# Basic question about choosing "hay"



## KIT.S (Oct 8, 2008)

So, I'm new to sheep, and I've never had to supply food-hay for an animal. I'm confused about all the types I see available. I know people have their own names for the stuff, but I need to know how to choose, without asking the seller "Would you feed this to a sheep?" and hope they answer me honestly, or that they know what sheep eat.

I see oat hay, orchard hay, alfalfa mix, valley grass hay, fescue hay, horse hay, cow hay, "good" hay, green hay, "nice soft ryegrass hay with some timothy & oats" that they say is "filler hay." See why I'm confused? 

So, what do I look for? I need to buy now, while it's not so expensive!

Thanks!
Kit
Oregon


----------



## Bearfootfarm (Jul 13, 2006)

"Cow hay" and "filler hay" are lower quality. Cows can and will eat most anything.

"Horse hay" is supposedly higher quality.

The other different names are the type of grass/grain in the hay.

Alfalfa is much higher in nutrients than most "grass" hays, and usually costs more.

[ame]http://www.google.com/search?complete=1&hl=en&safe=off&ie=UTF-8&ei=A8yvSsrbDpS3lAfvo93WBg&sa=X&oi=spell&resnum=1&ct=result&cd=1&q=how+to+choose+good+hay&spell=1[/ame]


----------



## Ross (May 9, 2002)

I've never fed oat hay successfully. They'll pick off the oats and chew a little bit but its mostly watsed IMO. We feed a mix grass legume (alfalfa or clover or trefoil etc) ........ cattle hay is non-descriptive but generally means not horse hay or dairy hay. It could be OK but likely has been rained on or was harvested too mature. It could be fine, or not. Dairy hay is (around here) 2nd or 3rd cut pure afalfa. Good for making milk. Too hot for general feeding but good stuff for sheep during lactation too. Horse hay is just grassy hay with no rain. Unless you ask the next horse person then its 2nd cut alfalfa. Good luck getting a straight answer on that one.

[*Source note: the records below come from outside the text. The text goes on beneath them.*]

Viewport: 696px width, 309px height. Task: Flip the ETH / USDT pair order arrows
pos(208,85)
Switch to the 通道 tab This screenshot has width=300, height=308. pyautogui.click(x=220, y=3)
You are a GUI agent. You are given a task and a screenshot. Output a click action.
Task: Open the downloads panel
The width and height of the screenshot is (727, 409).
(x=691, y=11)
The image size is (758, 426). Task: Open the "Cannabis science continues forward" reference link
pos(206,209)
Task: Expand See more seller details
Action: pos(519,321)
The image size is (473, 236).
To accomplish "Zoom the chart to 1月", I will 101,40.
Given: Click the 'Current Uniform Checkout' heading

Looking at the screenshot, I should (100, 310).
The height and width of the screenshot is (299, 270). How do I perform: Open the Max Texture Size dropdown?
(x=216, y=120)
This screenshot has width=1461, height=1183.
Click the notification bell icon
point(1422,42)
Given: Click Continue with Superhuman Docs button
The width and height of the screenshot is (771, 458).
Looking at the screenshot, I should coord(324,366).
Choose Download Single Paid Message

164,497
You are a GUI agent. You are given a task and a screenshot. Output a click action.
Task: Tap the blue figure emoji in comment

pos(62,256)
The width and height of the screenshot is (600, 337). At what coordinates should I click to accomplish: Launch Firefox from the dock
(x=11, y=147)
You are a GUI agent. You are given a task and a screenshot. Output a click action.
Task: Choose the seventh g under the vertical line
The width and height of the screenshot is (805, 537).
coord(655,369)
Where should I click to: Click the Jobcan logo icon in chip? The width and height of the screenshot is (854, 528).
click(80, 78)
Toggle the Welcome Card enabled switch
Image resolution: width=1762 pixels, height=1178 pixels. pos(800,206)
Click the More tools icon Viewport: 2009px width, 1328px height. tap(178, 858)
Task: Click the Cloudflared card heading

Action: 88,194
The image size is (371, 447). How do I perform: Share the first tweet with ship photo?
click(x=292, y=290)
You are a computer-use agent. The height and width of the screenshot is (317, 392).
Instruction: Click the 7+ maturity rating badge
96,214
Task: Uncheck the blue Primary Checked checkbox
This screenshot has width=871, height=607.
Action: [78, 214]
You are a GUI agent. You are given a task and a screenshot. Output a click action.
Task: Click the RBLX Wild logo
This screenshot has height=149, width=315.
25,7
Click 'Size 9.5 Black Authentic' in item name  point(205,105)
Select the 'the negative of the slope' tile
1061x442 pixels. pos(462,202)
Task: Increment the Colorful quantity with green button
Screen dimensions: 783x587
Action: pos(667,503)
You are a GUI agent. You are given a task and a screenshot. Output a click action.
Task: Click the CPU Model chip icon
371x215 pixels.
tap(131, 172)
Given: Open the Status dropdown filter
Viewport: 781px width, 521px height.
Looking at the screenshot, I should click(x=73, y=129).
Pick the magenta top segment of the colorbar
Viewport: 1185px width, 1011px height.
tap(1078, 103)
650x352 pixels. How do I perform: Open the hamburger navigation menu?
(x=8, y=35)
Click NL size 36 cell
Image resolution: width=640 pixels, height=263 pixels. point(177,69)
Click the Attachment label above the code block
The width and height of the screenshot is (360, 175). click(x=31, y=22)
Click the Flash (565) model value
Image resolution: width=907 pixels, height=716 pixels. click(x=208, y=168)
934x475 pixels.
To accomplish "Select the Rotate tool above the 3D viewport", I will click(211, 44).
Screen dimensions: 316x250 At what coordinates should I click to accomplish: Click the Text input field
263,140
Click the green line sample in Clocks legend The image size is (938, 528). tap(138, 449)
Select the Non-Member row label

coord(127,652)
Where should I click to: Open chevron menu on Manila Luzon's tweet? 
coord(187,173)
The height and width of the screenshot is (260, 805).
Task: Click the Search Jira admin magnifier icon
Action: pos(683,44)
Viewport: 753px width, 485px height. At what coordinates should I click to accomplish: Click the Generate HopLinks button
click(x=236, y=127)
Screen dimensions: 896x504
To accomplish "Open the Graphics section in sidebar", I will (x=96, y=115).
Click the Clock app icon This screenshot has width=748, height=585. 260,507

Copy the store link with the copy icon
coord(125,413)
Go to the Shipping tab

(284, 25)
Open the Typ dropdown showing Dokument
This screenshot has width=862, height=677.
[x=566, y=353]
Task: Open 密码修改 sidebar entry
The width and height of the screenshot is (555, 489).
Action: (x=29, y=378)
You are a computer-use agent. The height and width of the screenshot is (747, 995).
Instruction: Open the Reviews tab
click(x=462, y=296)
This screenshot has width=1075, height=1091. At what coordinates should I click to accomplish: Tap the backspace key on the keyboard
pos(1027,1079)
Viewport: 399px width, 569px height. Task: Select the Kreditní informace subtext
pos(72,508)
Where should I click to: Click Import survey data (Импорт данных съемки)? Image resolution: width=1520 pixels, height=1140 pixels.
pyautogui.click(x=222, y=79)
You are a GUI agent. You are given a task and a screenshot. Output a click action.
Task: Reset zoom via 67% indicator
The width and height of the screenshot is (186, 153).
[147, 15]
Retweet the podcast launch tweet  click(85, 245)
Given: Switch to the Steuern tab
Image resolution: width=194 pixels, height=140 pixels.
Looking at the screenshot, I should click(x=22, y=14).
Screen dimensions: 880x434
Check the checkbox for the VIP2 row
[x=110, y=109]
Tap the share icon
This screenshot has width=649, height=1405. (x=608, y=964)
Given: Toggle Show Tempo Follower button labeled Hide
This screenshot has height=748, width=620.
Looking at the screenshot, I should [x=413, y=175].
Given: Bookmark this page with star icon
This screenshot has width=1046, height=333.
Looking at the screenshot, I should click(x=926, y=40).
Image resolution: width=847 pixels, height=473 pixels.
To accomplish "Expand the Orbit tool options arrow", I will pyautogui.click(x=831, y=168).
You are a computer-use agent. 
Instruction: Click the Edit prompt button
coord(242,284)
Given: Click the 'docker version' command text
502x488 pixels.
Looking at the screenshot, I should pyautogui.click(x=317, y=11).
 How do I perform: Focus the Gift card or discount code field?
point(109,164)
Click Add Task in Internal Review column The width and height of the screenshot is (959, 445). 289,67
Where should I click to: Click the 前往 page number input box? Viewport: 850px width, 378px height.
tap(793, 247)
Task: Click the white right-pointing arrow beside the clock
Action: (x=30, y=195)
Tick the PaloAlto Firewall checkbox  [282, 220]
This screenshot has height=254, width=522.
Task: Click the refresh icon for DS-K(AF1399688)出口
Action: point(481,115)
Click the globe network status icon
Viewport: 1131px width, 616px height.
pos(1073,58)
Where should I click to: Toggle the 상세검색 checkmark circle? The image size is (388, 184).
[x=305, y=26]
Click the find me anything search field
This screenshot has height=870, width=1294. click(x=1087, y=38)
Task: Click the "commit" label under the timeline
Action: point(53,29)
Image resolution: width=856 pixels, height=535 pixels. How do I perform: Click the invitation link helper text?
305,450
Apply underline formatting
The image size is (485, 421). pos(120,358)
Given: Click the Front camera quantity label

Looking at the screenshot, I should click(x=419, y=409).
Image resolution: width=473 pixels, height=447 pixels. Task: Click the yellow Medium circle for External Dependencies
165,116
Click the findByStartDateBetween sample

If its any comfort I have no idea what half the hay you're looking at is either.


----------



## eieiomom (Jun 22, 2005)

I would stay away from oat hay, unless you have no choice.
It can test high in nitrates especially during drought conditions, so it would be a good idea to have it tested before purchasing it.


----------



## springvalley (Jun 23, 2009)

hey everyone. I have raised sheep most of my life and have never bought any hay for them as we raise our own. Never ask a hay seller what kind of hay a sheep eats because most often than not it will be what he or she is selling . My sheep get mostly second or third cutting brome grass with a little alfalfa in it. but if they are nursing lambs more alfalfa is ok. people try to tell you you need alfalfa hay to feed anything but that is nottttt true. Alfalfa hay was started as a source of high protien for animals that needed it, Dairy cows mostly, my father who is 87 says they never had much for alfalfa when he was a young man . clover was the main stay back then . I still have alot of clover. bugs don`t bother clover as much as alfalfa. I love my brome hay about this time of year I call it my horse candy. Thanks Marc


----------



## LibertyWool (Oct 23, 2008)

You really need to go and look at the hay. Just because it is xyz hay doesn't mean that it is going to be good hay. When I look at hay, I want it to smell good and not be dusty or moldy (cut a bale open and look at it). I would also like to see a nice green color. But color is not always a good indication of nutritional value. So without testing you can't really know.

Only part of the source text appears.